Why I was forwarded this material: I have no connection with Lyme disease, per se, but I was forwarded the Lyme Disease Association advocacy material by a third part for three reasons: because of the "MUS" issue; because of the New Jersey connection and the potential implications for the siting of a proposed centre within an institution which already houses Escobar's "Medically Unexplained Physical Symptoms (MUPS) Research Center"; because of the apparent inclusion of "MCS" within the scope of this proposal for an NEI Center and because the advocacy material appears to promulgate the view that "MCS" is "medically unexplained", which some within the chemical injury (CI) and CS community take issue with.

I would also like to record my own concerns that this Lyme advocacy material uses the term "chronic fatigue" and "CFS" indiscriminately.

I am not aware of the WPI reporting that they have already looked at Lyme samples for any association with XMRV but I have seen material on the net which suggests that some consider XMRV may have relevance for the Lyme community. I considered that the views expressed within this Lyme Disease Association advocacy material (which appears to have the support of a number of US Lyme organisations) could be of interest to those who currently seek or who may seek in the future, support from the US Lyme community in relation to XMRV research or XMRV fundraising, or assistance with campaigning.

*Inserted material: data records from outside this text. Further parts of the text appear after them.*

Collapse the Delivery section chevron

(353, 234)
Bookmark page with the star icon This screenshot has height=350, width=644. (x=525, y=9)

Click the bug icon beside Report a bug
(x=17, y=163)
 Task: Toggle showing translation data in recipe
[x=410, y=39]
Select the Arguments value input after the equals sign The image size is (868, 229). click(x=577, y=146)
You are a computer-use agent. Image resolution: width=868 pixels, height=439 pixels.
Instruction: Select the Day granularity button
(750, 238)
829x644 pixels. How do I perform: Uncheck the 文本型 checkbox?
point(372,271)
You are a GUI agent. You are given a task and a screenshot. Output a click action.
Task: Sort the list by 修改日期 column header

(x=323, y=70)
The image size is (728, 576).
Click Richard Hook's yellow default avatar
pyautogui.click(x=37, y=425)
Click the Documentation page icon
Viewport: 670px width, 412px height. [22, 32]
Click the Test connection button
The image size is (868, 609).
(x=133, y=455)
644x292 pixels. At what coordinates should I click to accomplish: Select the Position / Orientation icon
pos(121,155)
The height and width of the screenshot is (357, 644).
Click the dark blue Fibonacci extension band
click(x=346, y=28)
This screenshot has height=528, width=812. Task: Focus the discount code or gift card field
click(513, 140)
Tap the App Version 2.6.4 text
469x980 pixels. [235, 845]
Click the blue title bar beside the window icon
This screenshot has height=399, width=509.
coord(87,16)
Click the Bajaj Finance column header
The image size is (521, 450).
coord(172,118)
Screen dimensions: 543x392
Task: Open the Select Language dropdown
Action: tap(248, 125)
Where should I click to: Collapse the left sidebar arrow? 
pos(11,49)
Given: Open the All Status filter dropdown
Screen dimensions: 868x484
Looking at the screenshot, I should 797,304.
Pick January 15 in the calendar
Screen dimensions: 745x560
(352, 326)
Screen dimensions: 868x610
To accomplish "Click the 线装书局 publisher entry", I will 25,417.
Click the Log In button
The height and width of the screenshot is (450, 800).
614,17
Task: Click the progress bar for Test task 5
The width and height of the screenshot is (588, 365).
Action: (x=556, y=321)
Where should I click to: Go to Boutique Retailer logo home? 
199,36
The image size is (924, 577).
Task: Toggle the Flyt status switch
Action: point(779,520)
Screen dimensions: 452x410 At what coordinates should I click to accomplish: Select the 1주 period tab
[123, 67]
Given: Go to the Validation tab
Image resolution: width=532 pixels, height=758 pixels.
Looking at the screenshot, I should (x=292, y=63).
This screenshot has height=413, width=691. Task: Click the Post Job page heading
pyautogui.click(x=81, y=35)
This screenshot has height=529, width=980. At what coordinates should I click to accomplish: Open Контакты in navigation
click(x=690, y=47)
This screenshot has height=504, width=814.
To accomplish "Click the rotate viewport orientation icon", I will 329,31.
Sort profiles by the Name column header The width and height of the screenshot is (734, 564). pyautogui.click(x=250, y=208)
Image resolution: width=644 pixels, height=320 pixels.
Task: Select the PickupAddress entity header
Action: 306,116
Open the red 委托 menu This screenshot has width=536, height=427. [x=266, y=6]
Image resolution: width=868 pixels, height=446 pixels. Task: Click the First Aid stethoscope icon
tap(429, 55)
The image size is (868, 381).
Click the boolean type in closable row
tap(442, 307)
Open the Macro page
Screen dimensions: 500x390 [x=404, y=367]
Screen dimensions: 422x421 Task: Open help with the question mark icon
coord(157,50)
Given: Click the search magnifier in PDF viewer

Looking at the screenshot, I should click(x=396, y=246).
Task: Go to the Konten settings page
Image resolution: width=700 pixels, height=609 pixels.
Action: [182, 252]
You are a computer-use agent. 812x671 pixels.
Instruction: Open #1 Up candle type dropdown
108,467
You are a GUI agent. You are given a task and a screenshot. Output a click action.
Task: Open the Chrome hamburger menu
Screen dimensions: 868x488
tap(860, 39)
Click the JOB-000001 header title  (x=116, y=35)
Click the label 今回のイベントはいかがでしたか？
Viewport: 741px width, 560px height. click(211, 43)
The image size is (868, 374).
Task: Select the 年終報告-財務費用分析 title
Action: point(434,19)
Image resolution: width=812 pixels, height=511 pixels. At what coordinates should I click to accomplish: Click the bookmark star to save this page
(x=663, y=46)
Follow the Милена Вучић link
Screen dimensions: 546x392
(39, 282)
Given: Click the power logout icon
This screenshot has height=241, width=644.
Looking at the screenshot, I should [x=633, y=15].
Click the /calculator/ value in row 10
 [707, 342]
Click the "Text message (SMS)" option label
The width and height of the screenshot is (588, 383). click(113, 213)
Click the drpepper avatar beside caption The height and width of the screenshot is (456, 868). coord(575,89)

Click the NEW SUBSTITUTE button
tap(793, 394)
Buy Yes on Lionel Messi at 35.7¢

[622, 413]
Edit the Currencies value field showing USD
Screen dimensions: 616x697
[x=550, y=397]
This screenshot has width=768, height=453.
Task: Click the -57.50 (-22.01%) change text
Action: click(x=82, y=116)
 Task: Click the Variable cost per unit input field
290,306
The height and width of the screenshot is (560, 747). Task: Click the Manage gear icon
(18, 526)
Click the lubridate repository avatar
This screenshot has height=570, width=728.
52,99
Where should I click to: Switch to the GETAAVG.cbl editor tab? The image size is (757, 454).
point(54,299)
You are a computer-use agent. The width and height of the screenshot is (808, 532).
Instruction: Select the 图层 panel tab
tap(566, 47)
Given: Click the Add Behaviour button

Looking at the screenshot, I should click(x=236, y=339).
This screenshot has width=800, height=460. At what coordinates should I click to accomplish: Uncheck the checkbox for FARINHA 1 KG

I dont want to get into Lyme wars...

Neither do I - it might in any case be beyond the scope of this thread. But since you had mentioned the proposed NJ centre it seemed timely to present this material. My own interest in Lyme Disease does not extend beyond the inclusion by many psychiatrists of chronic Lyme under the umbrella of the so-called "Functional Somatic Syndromes" (which has relevance for the work that I have been doing).

...but I do think there are differences amongst that community, I have no way to qualify their views, but I have seen the film Under Our Skin and have heard from some Lyme patients on this board who feel that all is not known about the disease. Many doctors say chronic Lyme does not exist, it is treated with drugs and goes away the same is said of chronic EBV, they have had many of the same acceptance issues from the medical community.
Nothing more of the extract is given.